■ **Work item**: Copy the lines below that contain "agent".

■ **Material for this exercise**:
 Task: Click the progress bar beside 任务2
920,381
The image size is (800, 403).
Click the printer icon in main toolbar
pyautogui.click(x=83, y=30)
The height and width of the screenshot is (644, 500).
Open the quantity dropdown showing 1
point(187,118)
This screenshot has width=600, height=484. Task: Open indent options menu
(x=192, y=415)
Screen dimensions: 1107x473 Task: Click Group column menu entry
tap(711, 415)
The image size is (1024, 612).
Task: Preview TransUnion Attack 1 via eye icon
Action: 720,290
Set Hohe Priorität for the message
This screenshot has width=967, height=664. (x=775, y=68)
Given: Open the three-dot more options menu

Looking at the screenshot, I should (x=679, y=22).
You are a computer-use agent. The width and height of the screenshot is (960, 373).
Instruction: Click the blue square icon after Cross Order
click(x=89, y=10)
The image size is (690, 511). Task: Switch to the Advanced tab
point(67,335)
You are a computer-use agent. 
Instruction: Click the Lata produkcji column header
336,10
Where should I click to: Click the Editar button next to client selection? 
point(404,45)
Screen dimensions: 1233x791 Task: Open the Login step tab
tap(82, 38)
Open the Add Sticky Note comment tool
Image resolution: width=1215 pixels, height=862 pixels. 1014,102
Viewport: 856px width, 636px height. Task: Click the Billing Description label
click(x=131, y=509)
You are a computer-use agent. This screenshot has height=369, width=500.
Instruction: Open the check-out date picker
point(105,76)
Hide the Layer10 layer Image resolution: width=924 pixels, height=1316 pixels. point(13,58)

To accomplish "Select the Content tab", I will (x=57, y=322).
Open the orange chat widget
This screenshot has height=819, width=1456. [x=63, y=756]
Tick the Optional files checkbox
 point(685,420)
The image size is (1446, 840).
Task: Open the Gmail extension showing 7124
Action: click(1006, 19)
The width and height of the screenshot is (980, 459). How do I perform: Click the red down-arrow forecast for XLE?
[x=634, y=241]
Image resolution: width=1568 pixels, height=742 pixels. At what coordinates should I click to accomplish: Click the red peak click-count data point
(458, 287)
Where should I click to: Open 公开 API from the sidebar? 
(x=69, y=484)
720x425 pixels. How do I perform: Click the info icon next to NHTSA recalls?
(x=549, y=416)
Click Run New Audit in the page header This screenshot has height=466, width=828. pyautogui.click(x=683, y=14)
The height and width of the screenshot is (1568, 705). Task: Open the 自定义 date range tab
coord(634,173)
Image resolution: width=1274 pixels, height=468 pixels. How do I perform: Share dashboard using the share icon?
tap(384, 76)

■ **Task answer**:
You are a computer-use agent. The width and height of the screenshot is (960, 373).
You are a computer-use agent. 
You are a computer-use agent. This screenshot has height=369, width=500.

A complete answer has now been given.